Cost: Free, Open Source
Platforms: Windows, Linux, OSX
One of the most important tools for any developer is their code editor. Choosing the right editor for the job will significantly increase productivity and performance.
For the purpose of this lab , we were instructed to select two editors and compare how their workflow, performance and extensibility matched up against one another. I had selected to experiment with Microsoft’s Visual Studio Code and GitHub’s Atom Editor by incorporating them into my every day workflow.
After struggling to get atom running smoothly on my system and just a few hours with VS Code, I was instantly hooked. VS Code is an extremely powerful open source text editor built by Microsoft. With its handy features and functionality, it’s almost hard to believe that it was only first released back in 2015.
Microsoft and the open source community has done a great job of creating a powerful and flexible cross-platform editor that’s rapidly gaining wide spread popularity.

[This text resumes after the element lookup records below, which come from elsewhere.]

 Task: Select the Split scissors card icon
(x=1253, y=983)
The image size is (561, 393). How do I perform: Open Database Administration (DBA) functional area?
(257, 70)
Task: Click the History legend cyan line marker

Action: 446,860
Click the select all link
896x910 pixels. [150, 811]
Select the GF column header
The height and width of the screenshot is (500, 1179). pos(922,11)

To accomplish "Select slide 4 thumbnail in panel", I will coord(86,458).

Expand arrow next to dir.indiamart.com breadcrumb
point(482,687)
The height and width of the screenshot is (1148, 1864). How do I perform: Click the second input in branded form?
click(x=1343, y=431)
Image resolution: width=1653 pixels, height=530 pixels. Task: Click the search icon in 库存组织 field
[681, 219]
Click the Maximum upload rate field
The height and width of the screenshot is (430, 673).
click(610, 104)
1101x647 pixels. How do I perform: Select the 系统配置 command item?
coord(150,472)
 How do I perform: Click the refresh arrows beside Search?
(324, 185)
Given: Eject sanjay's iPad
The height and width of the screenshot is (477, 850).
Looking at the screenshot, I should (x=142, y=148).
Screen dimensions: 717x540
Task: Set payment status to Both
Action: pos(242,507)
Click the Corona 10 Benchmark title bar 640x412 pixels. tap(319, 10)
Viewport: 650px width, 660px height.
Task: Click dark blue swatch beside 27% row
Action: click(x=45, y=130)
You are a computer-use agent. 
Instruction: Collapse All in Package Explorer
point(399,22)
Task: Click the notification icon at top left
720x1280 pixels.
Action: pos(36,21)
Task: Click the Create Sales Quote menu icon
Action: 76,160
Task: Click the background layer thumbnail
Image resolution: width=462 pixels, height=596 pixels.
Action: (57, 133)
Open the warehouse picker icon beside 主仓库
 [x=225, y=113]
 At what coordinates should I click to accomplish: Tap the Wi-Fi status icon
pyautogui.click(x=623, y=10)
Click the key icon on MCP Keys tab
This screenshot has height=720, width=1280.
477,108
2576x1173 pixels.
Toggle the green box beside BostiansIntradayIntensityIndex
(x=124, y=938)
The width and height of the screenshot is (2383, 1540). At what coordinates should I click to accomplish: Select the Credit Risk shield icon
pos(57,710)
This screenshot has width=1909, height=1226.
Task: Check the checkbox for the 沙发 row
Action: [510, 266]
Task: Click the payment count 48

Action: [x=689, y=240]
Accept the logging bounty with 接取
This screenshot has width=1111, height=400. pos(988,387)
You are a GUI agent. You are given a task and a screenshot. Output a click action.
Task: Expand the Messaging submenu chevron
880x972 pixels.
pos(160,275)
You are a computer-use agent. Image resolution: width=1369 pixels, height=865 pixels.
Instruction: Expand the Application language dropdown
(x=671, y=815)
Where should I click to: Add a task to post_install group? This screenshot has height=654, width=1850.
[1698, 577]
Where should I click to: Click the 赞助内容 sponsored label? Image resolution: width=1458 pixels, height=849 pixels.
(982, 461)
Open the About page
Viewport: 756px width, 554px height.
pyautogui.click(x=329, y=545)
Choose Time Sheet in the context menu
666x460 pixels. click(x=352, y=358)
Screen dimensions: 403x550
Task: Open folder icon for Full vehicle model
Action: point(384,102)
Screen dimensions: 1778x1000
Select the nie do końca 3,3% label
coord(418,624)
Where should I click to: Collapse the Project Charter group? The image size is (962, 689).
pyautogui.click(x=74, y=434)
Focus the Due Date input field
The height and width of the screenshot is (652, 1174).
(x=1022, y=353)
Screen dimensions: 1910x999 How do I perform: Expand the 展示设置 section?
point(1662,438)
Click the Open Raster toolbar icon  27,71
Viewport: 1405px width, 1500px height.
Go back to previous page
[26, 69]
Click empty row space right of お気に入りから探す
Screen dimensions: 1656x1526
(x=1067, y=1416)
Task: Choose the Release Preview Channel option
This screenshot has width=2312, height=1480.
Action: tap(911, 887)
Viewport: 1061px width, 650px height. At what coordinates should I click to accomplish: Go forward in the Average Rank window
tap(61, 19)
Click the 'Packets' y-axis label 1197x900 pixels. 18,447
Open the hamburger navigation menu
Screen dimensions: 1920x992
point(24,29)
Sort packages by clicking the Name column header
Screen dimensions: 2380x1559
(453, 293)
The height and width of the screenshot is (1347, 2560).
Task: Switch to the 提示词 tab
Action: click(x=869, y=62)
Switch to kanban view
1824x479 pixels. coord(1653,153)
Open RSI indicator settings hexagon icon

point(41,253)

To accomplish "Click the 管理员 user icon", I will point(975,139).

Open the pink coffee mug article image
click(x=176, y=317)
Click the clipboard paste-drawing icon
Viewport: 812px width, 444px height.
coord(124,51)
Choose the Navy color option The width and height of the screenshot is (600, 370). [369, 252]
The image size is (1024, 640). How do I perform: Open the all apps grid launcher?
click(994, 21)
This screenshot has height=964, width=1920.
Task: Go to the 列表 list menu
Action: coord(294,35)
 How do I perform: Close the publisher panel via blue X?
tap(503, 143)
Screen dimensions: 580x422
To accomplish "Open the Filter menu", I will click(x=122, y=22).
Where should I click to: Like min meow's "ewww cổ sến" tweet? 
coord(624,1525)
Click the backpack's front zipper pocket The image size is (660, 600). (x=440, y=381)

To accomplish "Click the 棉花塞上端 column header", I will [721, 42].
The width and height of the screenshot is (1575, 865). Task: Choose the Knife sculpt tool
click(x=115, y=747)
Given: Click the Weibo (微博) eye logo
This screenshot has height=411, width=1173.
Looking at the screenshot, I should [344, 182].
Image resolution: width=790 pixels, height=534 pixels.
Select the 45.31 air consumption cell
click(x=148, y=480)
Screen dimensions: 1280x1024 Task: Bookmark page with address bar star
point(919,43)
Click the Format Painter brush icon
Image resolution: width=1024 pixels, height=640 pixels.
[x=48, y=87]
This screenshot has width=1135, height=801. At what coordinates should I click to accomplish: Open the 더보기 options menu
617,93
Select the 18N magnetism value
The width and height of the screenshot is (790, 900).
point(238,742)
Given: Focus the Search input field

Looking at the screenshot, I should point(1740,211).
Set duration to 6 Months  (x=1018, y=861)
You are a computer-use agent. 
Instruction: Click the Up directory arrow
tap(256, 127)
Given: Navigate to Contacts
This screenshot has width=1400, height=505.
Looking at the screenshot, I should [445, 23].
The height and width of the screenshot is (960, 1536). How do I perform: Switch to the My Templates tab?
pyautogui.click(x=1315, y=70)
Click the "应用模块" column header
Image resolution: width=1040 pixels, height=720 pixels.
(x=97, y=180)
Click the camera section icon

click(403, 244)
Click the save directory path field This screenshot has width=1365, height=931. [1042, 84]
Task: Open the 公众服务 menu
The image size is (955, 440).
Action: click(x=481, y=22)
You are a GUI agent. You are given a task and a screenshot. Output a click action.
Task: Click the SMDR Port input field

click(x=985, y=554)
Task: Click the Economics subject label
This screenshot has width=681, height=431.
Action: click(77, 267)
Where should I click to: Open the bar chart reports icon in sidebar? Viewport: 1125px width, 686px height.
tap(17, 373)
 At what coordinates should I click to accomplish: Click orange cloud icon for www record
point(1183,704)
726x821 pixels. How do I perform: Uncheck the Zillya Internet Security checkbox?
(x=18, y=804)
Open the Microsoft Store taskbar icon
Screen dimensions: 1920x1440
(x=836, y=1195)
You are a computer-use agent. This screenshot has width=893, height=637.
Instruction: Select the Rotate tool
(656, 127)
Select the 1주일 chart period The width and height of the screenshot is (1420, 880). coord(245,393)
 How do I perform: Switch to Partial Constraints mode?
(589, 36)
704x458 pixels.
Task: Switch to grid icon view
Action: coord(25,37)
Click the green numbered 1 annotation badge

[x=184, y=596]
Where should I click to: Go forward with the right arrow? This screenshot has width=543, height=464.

One area that VS Code outperforms the competitors is with its natural design flow and clean interface. If you’re making a quick edit or working on a large project, the explorer provides a great visualization of your project, side by side view, and document mini map. Also integrated is Git source control manager. The source control icon on the left will indicate the status of your repository
(Ctrl + Shift + G) and provide you details about changes, staged changes, and merge changes.
One of my favourite features is the integrated terminal
(Ctrl + '). It allows you to manage multiple terminals at once
(Ctrl + Shift + '). For example, a local powershell window, alongside an npm terminal. This lets me switch system files while monitoring a local host server all within the same window.
Below are examples of basic functionalities in VS Code.
If you’re like me, you don’t want to be stuck waiting around for your editor to load. Before VS Code I would typically use Notepad++ for quick edits due it’s lightweight design. I found opening single files and projects with VS Code was almost instantaneous. Unlike Atom, which managed to slow down my system on every startup and sometimes crash. One of the differences between Atom and VS Code is that the UI Editor is built on Monaco which has a big impact on speed and performance.
Microsoft has a wide variety of extensions in their Visual Studio Marketplace. Extensions can be installed to support almost every projects needs.
Some of the categories are:
- Extension Packs
- SCM Providers
Overall, Visual Studio Code is an extremely powerful lightweight editor with the characteristics of a full on IDE. If you’re looking for a new editor, I highly recommend testing out all the VS Code has to offer.